Word and item position data
┏━━
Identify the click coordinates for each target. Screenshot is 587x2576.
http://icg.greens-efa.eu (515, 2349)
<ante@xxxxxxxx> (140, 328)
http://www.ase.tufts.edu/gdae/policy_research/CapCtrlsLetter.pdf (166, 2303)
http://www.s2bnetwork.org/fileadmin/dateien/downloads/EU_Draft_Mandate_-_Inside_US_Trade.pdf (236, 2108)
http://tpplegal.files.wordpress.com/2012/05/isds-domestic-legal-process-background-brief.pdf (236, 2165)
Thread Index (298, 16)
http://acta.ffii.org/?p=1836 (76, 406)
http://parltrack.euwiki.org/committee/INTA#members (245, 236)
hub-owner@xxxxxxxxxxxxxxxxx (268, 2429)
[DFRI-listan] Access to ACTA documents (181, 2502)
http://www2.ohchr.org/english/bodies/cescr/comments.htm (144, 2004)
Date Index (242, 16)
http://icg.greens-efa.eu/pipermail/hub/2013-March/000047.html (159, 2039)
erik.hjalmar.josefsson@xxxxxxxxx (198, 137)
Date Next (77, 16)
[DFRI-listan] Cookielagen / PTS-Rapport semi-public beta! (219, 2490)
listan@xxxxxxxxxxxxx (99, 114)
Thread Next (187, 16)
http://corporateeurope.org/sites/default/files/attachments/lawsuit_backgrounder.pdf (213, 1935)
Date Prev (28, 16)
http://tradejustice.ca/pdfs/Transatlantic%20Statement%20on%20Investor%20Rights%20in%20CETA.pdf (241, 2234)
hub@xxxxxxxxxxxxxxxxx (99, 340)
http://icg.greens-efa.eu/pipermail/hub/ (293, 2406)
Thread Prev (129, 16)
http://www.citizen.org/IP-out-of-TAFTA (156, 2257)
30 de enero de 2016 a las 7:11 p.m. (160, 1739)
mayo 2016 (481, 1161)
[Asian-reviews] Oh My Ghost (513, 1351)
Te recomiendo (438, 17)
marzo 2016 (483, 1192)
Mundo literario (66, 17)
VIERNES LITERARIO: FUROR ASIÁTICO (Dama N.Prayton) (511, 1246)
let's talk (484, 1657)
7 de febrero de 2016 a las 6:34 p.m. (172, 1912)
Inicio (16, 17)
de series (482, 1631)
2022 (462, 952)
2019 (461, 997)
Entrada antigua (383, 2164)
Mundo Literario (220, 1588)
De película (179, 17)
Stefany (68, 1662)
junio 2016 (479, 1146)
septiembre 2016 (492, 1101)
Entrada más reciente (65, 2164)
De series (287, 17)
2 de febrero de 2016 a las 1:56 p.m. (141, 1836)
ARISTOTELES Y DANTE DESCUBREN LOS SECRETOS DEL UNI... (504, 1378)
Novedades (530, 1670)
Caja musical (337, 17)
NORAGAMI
┗━━
Written instruction — Reproduce every row above unchanged, character for character.

The response —
Identify the click coordinates for each target. Screenshot is 587x2576.
http://icg.greens-efa.eu (515, 2349)
<ante@xxxxxxxx> (140, 328)
http://www.ase.tufts.edu/gdae/policy_research/CapCtrlsLetter.pdf (166, 2303)
http://www.s2bnetwork.org/fileadmin/dateien/downloads/EU_Draft_Mandate_-_Inside_US_Trade.pdf (236, 2108)
http://tpplegal.files.wordpress.com/2012/05/isds-domestic-legal-process-background-brief.pdf (236, 2165)
Thread Index (298, 16)
http://acta.ffii.org/?p=1836 (76, 406)
http://parltrack.euwiki.org/committee/INTA#members (245, 236)
hub-owner@xxxxxxxxxxxxxxxxx (268, 2429)
[DFRI-listan] Access to ACTA documents (181, 2502)
http://www2.ohchr.org/english/bodies/cescr/comments.htm (144, 2004)
Date Index (242, 16)
http://icg.greens-efa.eu/pipermail/hub/2013-March/000047.html (159, 2039)
erik.hjalmar.josefsson@xxxxxxxxx (198, 137)
Date Next (77, 16)
[DFRI-listan] Cookielagen / PTS-Rapport semi-public beta! (219, 2490)
listan@xxxxxxxxxxxxx (99, 114)
Thread Next (187, 16)
http://corporateeurope.org/sites/default/files/attachments/lawsuit_backgrounder.pdf (213, 1935)
Date Prev (28, 16)
http://tradejustice.ca/pdfs/Transatlantic%20Statement%20on%20Investor%20Rights%20in%20CETA.pdf (241, 2234)
hub@xxxxxxxxxxxxxxxxx (99, 340)
http://icg.greens-efa.eu/pipermail/hub/ (293, 2406)
Thread Prev (129, 16)
http://www.citizen.org/IP-out-of-TAFTA (156, 2257)
30 de enero de 2016 a las 7:11 p.m. (160, 1739)
mayo 2016 (481, 1161)
[Asian-reviews] Oh My Ghost (513, 1351)
Te recomiendo (438, 17)
marzo 2016 (483, 1192)
Mundo literario (66, 17)
VIERNES LITERARIO: FUROR ASIÁTICO (Dama N.Prayton) (511, 1246)
let's talk (484, 1657)
7 de febrero de 2016 a las 6:34 p.m. (172, 1912)
Inicio (16, 17)
de series (482, 1631)
2022 (462, 952)
2019 (461, 997)
Entrada antigua (383, 2164)
Mundo Literario (220, 1588)
De película (179, 17)
Stefany (68, 1662)
junio 2016 (479, 1146)
septiembre 2016 (492, 1101)
Entrada más reciente (65, 2164)
De series (287, 17)
2 de febrero de 2016 a las 1:56 p.m. (141, 1836)
ARISTOTELES Y DANTE DESCUBREN LOS SECRETOS DEL UNI... (504, 1378)
Novedades (530, 1670)
Caja musical (337, 17)
NORAGAMI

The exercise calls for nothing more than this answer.